By Stefanía Cardonetti

In the narrative it presents, the Museum of Immigration identifies four stages: the journey, arrival, integration, and legacies. In this article and based on two photographs from the permanent exhibition “For all the Men of the World” we will focus on a common experience that united migrants of many origins and that shows both their integration and the legacies that their arrival left in Argentina.

Collection of Membership Booklets

This photograph depicts one of the museum’s display cases, and it shows several membership booklets belonging to people of different nationalities. The “Euskal Echea Mutual Aid Society”, the “Galician Hospital”, the “Casa de Galicia”, the “Spanish Beneficence Society”, the “Argentine Jewish Association” are some of the names that can be read on the covers of these booklets. These societies and institutions are of interest for the museum because they are physical traces that reflect the networks of solidarity that immigrants wove over time. For historians, these documents have been valuable sources that allow us to reconstruct different aspects of everyday life.

Once arriving at the port of Buenos Aires, newcomers integrated using a range of available resources. Many of them became enmeshed in what immigration scholars have called “social networks.” Personal relationships reduced the economic, social, and emotional cost of migration; and in many cases they were the determining factor that first encouraged people to immigrate to Argentina and that encouraged them to remain. Through networks based on kinship, friendship, or place of origin, information circulated about the local labor market and about how to decipher the social and cultural dynamics of an unknown society.

Immigrants could join one of many associations that provided a specific service or resource: schools, hospitals, social clubs. The first associations emerged in the mid-nineteenth century. One example of this is the Italian Unione e Benevolenza, which was founded in the late 1850s. A general associational fervor had taken hold by the late nineteenth century, and mutualism was one of the most widespread expressions of this growing associational culture. In exchange for a fee, members enjoyed various benefits such as health coverage or help with job placements. As members, they could also participate in social and cultural activities that provided invaluable spaces for the sociability of newcomers. The booklets depicted above were the proof that that a person was an active, fee-paying member.

Statutes of Several Associations

In addition to carrying out an important social or charitable task, these institutions fulfilled essential functions on a symbolic and emotional level, meeting needs that were also important for people’s integration in a new society. These spaces became a place to recreate both individual and collective identities and that fostered a sense of community. One of the best-known ways that the leaders of these associations encouraged national and regional identities was through consumption patterns linked to food. Many Italians, for example, appealed to cooking and the consumption of certain foods. In this case, it is also notable how this culinary culture transcended the limits of the immigrant community and became a key element in the construction of Argentine culinary culture. For example, pizza, fainá, and tiramisù are all dishes that continue to be found in local restaurants and households.

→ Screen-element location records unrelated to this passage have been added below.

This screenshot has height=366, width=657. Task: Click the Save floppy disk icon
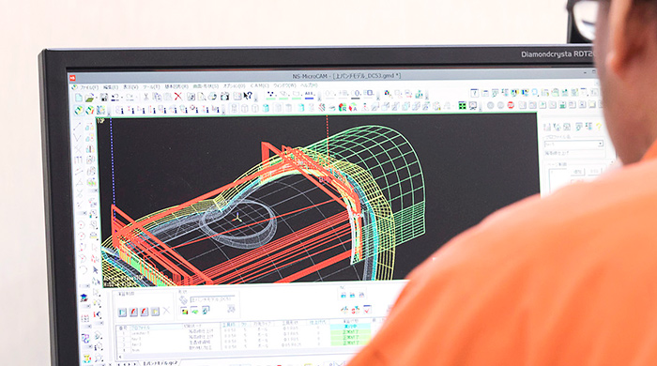(104, 98)
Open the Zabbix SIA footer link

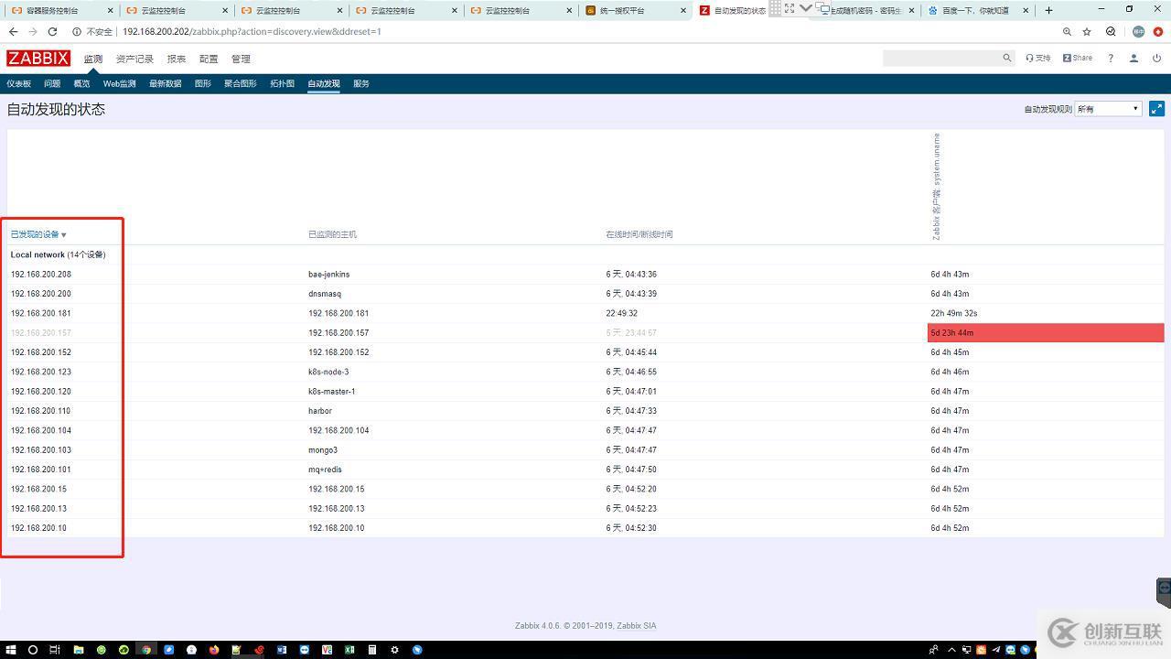tap(636, 626)
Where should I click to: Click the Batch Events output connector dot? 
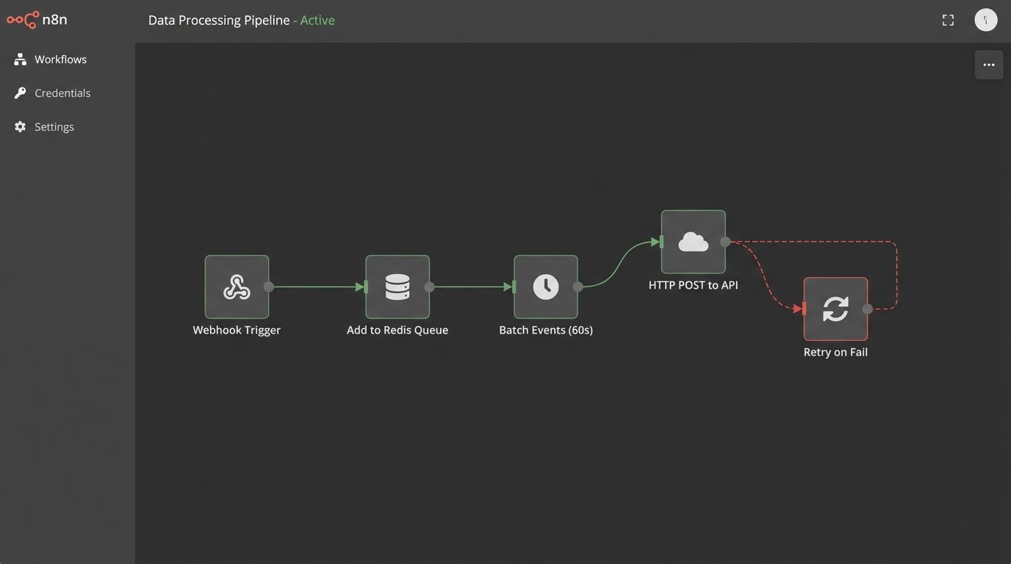click(x=578, y=287)
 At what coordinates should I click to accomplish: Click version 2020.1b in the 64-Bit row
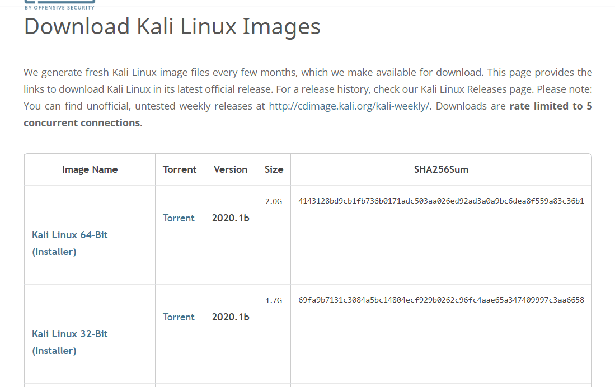pyautogui.click(x=231, y=218)
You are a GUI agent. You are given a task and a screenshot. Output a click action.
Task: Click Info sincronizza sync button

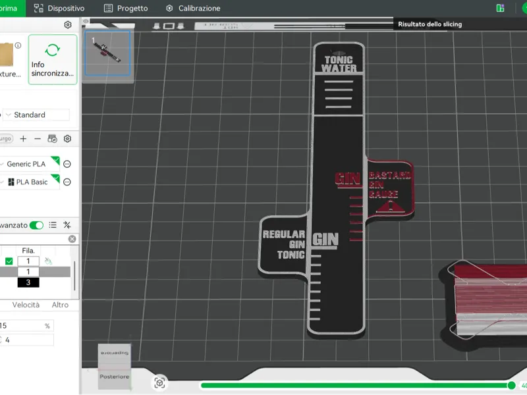click(53, 59)
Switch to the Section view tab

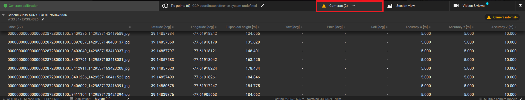[x=405, y=6]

In this context, it is not difficult to imagine the relief that a person felt when meeting a fellow immigrant at

Festivals organized by one of these associations offered opportunities to meet compatriots. One such example was the annual celebration of Santiago the Apostle, patron saint of Galicia, every July 25, at the Galician Center (Centro Gallego) of Buenos Aires. There, in addition to a religious celebration, people enjoyed traditional dishes, listened to familiar music, and shared concerns.

When recentering these associational cultures, it is clear that those who integrated into the vibrant community life of the associations found refuge in an affective community. These communities eased the difficulties presented by immigration, such as the search for stable employment, the difficulty of mastering the Spanish language, or the nostalgia and sadness of having left behind people and places. Community activities helped immigrants maintain an emotional bond with the past and retain a sense of being Galician, Italian, Jewish, German, and many other things in the cosmopolitanism of Buenos Aires.